Description of the task = Print the data below exactly, but only the lines from the one containing "Focus the Unit Cost field showing 1299" down to the one containing "You are a computer-use agent. 1568x651", inclusive.

Available data =
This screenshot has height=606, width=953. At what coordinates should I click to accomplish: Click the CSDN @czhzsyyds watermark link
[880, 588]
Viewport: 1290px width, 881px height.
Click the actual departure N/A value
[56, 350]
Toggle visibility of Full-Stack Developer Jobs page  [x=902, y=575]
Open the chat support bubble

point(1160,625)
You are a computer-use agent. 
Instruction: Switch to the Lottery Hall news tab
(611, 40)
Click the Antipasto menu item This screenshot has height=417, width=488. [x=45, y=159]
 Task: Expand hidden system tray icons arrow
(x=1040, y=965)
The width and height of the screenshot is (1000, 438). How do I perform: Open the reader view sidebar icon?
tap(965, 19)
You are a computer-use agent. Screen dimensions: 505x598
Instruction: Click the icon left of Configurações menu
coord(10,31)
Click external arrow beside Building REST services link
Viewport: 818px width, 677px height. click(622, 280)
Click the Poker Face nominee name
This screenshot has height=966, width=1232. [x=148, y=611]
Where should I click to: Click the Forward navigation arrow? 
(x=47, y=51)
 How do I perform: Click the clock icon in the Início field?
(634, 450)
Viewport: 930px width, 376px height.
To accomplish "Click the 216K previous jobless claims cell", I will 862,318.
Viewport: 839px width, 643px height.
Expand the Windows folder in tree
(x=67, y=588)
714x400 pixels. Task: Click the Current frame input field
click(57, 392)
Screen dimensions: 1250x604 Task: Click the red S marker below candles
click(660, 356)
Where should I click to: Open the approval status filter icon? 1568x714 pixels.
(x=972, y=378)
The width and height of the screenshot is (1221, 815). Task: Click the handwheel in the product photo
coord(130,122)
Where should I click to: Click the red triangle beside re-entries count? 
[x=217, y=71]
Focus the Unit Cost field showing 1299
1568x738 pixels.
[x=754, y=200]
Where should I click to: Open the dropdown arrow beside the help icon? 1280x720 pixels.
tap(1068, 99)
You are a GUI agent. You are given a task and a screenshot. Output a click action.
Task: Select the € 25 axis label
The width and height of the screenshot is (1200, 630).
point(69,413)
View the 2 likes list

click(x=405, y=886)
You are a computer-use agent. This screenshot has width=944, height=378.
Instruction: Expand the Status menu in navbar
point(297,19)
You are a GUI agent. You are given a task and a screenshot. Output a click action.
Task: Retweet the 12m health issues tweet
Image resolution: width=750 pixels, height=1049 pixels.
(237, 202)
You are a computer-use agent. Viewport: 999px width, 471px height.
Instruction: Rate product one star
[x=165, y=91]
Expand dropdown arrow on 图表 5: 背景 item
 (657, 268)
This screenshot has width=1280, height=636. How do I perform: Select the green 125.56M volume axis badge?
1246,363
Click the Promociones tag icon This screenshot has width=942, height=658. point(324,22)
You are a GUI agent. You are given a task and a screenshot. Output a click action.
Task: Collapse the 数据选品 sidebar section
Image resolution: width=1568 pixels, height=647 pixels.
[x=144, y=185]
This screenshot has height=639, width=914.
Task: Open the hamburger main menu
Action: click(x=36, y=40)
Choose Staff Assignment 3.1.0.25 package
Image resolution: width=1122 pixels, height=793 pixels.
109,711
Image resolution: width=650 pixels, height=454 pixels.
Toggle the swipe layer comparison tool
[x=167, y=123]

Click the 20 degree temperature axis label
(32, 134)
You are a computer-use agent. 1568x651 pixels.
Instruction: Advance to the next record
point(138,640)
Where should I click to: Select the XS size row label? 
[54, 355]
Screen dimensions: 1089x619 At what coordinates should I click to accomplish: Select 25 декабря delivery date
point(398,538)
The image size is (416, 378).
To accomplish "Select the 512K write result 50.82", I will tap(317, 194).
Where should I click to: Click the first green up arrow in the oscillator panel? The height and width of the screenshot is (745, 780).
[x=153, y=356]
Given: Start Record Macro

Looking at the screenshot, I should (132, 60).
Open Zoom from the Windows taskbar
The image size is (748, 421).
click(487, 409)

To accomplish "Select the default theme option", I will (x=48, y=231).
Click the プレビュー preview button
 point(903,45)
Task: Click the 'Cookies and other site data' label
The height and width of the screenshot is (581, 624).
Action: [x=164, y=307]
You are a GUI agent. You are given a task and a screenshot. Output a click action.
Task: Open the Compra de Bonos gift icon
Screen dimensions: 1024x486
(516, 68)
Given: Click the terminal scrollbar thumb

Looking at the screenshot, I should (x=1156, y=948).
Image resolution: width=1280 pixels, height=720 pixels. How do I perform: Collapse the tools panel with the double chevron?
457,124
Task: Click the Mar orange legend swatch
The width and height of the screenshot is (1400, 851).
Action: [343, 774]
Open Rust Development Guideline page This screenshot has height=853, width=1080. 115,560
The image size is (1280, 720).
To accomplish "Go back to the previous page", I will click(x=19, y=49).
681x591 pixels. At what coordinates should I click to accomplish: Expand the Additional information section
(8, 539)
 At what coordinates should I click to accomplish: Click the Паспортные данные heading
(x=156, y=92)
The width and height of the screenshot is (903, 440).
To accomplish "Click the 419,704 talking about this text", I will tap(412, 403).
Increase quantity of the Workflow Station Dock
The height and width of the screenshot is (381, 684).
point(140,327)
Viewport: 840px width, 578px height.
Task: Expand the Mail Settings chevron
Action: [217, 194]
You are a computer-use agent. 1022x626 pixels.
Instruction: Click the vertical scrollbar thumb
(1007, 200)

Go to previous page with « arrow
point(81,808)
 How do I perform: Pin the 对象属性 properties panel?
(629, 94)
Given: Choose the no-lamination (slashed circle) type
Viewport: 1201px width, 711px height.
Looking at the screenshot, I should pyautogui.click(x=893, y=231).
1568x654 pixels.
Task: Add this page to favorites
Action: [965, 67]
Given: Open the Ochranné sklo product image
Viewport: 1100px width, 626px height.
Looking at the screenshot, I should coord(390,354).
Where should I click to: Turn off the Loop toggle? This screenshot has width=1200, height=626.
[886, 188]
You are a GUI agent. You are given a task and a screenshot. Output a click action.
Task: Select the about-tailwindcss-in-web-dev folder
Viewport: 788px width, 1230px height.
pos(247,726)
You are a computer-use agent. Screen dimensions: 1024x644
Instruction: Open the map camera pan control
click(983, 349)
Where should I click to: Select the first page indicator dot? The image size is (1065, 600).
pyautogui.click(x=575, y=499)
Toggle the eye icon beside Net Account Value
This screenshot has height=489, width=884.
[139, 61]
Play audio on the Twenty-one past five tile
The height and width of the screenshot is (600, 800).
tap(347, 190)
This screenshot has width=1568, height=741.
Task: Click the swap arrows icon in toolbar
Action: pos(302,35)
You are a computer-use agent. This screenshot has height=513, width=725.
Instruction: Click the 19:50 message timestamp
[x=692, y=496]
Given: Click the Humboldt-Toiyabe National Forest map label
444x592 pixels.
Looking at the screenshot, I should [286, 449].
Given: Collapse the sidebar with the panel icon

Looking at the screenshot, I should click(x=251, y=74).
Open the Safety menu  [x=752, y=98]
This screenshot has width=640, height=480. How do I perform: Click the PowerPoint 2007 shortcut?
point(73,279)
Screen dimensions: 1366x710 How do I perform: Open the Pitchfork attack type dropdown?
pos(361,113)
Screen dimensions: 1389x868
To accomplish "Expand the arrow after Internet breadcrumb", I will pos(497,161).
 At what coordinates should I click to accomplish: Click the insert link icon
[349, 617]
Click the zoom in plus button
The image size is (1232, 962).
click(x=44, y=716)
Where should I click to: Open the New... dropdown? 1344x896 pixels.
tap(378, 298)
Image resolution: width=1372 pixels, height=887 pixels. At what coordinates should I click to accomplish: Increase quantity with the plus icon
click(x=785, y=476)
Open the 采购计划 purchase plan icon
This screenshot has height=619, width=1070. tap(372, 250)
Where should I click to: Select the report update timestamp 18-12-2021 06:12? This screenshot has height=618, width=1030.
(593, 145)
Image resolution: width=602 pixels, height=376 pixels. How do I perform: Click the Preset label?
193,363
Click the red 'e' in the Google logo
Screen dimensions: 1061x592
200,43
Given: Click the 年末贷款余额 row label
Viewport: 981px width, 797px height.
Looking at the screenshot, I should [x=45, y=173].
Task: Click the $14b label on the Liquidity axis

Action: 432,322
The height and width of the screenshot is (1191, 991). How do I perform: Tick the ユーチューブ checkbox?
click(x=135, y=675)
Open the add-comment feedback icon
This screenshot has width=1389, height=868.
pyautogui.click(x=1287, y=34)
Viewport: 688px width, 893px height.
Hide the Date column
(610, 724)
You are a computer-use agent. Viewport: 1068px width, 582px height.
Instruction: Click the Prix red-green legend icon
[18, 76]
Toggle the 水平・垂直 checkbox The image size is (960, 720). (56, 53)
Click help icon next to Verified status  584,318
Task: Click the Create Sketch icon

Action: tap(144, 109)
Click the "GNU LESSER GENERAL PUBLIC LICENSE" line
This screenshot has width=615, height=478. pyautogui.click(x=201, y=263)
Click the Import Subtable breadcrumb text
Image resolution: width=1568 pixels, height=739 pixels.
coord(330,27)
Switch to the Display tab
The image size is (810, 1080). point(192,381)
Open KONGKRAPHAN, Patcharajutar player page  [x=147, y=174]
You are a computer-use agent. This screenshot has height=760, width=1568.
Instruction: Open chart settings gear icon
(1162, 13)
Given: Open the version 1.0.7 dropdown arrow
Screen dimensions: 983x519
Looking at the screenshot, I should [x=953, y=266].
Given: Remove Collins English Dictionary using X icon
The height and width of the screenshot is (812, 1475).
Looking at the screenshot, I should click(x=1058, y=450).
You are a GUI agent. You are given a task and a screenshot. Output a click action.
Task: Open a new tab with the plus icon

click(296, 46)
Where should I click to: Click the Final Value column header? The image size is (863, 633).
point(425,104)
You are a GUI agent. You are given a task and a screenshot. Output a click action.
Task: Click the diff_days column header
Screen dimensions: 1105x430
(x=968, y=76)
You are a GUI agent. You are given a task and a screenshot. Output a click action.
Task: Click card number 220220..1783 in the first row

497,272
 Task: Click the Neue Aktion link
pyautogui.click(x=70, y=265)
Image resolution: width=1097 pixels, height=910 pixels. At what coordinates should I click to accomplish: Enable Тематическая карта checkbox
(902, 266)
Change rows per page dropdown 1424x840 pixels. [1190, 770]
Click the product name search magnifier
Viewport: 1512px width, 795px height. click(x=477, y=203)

Answer =
Focus the Unit Cost field showing 1299
1568x738 pixels.
[x=754, y=200]
Where should I click to: Open the dropdown arrow beside the help icon? 1280x720 pixels.
tap(1068, 99)
You are a GUI agent. You are given a task and a screenshot. Output a click action.
Task: Select the € 25 axis label
The width and height of the screenshot is (1200, 630).
point(69,413)
View the 2 likes list

click(x=405, y=886)
You are a computer-use agent. This screenshot has width=944, height=378.
Instruction: Expand the Status menu in navbar
point(297,19)
You are a GUI agent. You are given a task and a screenshot. Output a click action.
Task: Retweet the 12m health issues tweet
Image resolution: width=750 pixels, height=1049 pixels.
(237, 202)
You are a computer-use agent. Viewport: 999px width, 471px height.
Instruction: Rate product one star
[x=165, y=91]
Expand dropdown arrow on 图表 5: 背景 item
 (657, 268)
This screenshot has width=1280, height=636. How do I perform: Select the green 125.56M volume axis badge?
1246,363
Click the Promociones tag icon This screenshot has width=942, height=658. point(324,22)
You are a GUI agent. You are given a task and a screenshot. Output a click action.
Task: Collapse the 数据选品 sidebar section
Image resolution: width=1568 pixels, height=647 pixels.
[x=144, y=185]
This screenshot has height=639, width=914.
Task: Open the hamburger main menu
Action: click(x=36, y=40)
Choose Staff Assignment 3.1.0.25 package
Image resolution: width=1122 pixels, height=793 pixels.
109,711
Image resolution: width=650 pixels, height=454 pixels.
Toggle the swipe layer comparison tool
[x=167, y=123]

Click the 20 degree temperature axis label
(32, 134)
You are a computer-use agent. 1568x651 pixels.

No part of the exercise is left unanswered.